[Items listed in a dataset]
★ ★ ★

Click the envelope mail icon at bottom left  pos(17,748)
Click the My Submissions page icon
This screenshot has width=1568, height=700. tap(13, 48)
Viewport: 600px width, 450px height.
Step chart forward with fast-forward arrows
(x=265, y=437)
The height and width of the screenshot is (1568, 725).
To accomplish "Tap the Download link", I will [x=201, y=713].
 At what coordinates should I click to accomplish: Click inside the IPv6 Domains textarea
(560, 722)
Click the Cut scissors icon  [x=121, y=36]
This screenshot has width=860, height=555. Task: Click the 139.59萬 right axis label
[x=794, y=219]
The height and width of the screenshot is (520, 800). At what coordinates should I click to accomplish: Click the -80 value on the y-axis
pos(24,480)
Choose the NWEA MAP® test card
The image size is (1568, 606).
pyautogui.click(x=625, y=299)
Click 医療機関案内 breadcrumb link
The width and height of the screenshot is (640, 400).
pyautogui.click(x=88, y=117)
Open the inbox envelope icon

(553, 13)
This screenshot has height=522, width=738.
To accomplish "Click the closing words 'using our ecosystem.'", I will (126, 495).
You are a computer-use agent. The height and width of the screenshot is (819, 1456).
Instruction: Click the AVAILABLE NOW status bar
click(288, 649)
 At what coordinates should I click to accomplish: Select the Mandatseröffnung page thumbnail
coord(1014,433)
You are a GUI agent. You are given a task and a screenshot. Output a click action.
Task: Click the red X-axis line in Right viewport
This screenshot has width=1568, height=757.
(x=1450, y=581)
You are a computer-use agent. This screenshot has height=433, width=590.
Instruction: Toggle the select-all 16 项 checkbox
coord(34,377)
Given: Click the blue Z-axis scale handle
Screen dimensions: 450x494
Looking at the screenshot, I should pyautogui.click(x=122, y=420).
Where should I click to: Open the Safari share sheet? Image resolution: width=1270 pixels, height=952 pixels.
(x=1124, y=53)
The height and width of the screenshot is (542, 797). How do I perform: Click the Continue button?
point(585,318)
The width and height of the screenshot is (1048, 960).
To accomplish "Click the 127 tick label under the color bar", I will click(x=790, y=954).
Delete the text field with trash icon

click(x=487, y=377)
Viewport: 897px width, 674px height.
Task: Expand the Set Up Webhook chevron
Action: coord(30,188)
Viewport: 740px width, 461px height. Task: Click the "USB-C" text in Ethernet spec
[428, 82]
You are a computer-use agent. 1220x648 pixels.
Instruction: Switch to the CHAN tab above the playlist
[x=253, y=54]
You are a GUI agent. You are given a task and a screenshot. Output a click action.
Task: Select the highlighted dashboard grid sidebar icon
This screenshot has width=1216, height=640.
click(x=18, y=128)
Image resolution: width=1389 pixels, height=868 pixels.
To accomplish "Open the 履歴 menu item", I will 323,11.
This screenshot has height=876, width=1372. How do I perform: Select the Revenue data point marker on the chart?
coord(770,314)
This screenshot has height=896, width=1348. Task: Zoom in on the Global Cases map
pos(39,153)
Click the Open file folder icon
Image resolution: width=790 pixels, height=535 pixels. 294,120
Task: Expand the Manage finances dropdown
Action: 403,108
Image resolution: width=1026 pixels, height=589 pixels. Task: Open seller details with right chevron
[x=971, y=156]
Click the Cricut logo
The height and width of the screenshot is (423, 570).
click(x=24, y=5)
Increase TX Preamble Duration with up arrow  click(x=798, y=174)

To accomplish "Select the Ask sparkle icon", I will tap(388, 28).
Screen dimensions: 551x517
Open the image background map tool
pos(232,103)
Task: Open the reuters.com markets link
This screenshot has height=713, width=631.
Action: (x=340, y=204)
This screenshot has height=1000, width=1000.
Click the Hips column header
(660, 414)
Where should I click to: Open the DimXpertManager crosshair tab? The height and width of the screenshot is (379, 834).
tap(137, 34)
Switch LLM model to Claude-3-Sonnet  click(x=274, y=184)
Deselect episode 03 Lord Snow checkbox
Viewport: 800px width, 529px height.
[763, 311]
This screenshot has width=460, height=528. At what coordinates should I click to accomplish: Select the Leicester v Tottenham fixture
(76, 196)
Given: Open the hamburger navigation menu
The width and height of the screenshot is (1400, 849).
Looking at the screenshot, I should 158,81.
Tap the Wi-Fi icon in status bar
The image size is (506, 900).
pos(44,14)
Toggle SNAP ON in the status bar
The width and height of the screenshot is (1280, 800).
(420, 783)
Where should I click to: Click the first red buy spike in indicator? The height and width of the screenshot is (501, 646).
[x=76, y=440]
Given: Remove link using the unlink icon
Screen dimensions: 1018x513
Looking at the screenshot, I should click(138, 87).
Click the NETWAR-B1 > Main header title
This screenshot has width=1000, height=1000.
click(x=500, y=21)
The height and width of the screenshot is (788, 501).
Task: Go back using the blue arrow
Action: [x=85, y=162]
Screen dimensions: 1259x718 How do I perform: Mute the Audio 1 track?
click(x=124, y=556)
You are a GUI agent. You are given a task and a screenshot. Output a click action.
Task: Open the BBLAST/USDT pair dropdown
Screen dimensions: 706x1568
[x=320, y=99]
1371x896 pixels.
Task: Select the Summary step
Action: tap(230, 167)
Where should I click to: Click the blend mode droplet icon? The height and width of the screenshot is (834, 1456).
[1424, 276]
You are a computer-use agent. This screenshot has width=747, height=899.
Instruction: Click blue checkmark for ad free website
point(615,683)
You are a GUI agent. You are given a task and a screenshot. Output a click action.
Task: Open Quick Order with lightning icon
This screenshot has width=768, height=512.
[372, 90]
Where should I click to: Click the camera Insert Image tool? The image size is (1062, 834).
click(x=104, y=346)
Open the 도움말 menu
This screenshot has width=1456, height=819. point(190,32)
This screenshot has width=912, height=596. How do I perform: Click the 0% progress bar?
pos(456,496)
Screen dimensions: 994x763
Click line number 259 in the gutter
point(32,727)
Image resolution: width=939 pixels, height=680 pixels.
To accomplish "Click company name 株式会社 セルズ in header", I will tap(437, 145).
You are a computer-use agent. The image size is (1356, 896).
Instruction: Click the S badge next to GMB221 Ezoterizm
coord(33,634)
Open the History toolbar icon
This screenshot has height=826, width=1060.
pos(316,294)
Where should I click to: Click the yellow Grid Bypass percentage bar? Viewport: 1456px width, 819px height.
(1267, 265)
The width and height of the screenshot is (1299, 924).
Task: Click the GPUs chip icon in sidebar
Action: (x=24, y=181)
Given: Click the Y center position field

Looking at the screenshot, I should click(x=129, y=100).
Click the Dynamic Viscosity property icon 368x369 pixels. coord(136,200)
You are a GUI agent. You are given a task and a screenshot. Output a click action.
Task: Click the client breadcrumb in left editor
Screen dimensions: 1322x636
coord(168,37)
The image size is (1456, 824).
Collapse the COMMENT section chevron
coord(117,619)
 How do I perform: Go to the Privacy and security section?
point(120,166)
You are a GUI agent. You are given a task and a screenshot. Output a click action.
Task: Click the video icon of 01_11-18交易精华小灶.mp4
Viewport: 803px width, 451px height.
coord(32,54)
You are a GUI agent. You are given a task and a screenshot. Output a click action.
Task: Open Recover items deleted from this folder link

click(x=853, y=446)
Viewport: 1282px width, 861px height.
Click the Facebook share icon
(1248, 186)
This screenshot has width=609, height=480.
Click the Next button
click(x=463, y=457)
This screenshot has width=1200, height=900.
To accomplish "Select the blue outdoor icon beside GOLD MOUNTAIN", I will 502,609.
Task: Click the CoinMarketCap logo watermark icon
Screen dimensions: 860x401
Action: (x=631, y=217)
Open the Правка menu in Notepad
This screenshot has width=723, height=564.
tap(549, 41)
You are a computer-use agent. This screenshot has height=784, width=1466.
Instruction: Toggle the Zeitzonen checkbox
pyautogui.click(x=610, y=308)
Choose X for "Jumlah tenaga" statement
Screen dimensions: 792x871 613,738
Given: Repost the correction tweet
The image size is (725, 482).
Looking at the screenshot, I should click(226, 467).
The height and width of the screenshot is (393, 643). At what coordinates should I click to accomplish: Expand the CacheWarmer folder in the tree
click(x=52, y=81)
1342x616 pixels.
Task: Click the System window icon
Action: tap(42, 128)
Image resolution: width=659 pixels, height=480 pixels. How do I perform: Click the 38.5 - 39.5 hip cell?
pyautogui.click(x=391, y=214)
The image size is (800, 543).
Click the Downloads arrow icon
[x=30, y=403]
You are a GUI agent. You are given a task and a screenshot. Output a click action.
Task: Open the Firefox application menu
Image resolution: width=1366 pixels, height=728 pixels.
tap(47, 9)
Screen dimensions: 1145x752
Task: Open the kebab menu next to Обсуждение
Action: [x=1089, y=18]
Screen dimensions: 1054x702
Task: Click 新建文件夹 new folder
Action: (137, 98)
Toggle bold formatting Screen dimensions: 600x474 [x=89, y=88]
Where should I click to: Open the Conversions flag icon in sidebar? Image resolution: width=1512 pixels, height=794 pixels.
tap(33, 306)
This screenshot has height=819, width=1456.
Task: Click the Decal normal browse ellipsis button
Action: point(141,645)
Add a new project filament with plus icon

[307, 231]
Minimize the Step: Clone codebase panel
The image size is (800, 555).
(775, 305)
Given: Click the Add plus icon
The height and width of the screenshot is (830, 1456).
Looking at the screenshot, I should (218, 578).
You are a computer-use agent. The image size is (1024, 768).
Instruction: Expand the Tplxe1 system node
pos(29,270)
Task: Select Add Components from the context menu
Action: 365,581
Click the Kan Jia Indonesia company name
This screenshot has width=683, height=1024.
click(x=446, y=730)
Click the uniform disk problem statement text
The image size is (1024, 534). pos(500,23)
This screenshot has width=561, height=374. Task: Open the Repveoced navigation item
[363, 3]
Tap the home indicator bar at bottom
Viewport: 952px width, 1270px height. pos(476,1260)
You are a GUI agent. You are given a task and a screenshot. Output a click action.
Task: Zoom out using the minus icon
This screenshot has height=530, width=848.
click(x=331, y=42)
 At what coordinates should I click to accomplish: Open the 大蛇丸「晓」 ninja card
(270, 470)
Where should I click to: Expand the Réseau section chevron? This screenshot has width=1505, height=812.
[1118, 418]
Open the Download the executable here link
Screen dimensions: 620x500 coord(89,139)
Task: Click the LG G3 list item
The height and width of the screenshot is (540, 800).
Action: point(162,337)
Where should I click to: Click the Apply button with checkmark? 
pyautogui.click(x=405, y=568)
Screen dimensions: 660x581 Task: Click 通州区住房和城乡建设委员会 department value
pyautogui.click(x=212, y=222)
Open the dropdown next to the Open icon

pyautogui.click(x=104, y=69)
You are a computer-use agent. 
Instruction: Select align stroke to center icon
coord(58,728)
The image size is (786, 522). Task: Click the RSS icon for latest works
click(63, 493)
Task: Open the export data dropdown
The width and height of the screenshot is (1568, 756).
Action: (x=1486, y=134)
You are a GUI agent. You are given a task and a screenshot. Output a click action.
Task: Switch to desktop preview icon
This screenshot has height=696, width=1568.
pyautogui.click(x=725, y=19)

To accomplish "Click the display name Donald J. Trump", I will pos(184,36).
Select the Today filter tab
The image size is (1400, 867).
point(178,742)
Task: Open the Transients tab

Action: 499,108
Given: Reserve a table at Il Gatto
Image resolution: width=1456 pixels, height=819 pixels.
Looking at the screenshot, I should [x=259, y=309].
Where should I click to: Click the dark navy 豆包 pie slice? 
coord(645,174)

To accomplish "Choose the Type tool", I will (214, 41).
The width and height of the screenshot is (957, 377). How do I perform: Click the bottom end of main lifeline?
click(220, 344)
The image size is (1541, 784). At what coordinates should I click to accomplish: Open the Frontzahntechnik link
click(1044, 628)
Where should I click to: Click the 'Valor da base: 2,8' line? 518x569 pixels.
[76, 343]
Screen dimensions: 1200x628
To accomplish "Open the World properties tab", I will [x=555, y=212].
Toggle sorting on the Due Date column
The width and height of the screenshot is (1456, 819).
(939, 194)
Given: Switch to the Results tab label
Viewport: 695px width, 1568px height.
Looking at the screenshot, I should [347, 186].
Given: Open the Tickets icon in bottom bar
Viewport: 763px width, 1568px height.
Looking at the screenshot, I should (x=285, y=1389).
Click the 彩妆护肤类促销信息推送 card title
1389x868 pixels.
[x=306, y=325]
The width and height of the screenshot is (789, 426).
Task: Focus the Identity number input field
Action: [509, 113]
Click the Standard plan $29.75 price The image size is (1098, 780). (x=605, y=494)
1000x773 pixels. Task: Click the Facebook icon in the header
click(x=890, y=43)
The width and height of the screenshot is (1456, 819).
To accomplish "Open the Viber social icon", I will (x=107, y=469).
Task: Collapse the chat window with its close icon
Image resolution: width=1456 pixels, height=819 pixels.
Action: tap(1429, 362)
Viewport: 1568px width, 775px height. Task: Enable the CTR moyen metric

★ ★ ★

What the task requires: Express the part of the entries that opens with the line containing "Open the dropdown next to the Open icon" and closes with the line containing "pyautogui.click(x=725, y=19)" as a Markdown table with columns Row and Line, giving each line its own numbered row and leaving out blank lines.

Written solution:
| Row | Line |
|---|---|
| 1 | Open the dropdown next to the Open icon |
| 2 | pyautogui.click(x=104, y=69) |
| 3 | You are a computer-use agent.  |
| 4 | Instruction: Select align stroke to center icon |
| 5 | coord(58,728) |
| 6 | The image size is (786, 522). Task: Click the RSS icon for latest works |
| 7 | click(63, 493) |
| 8 | Task: Open the export data dropdown |
| 9 | The width and height of the screenshot is (1568, 756). |
| 10 | Action: (x=1486, y=134) |
| 11 | You are a GUI agent. You are given a task and a screenshot. Output a click action. |
| 12 | Task: Switch to desktop preview icon |
| 13 | This screenshot has height=696, width=1568. |
| 14 | pyautogui.click(x=725, y=19) |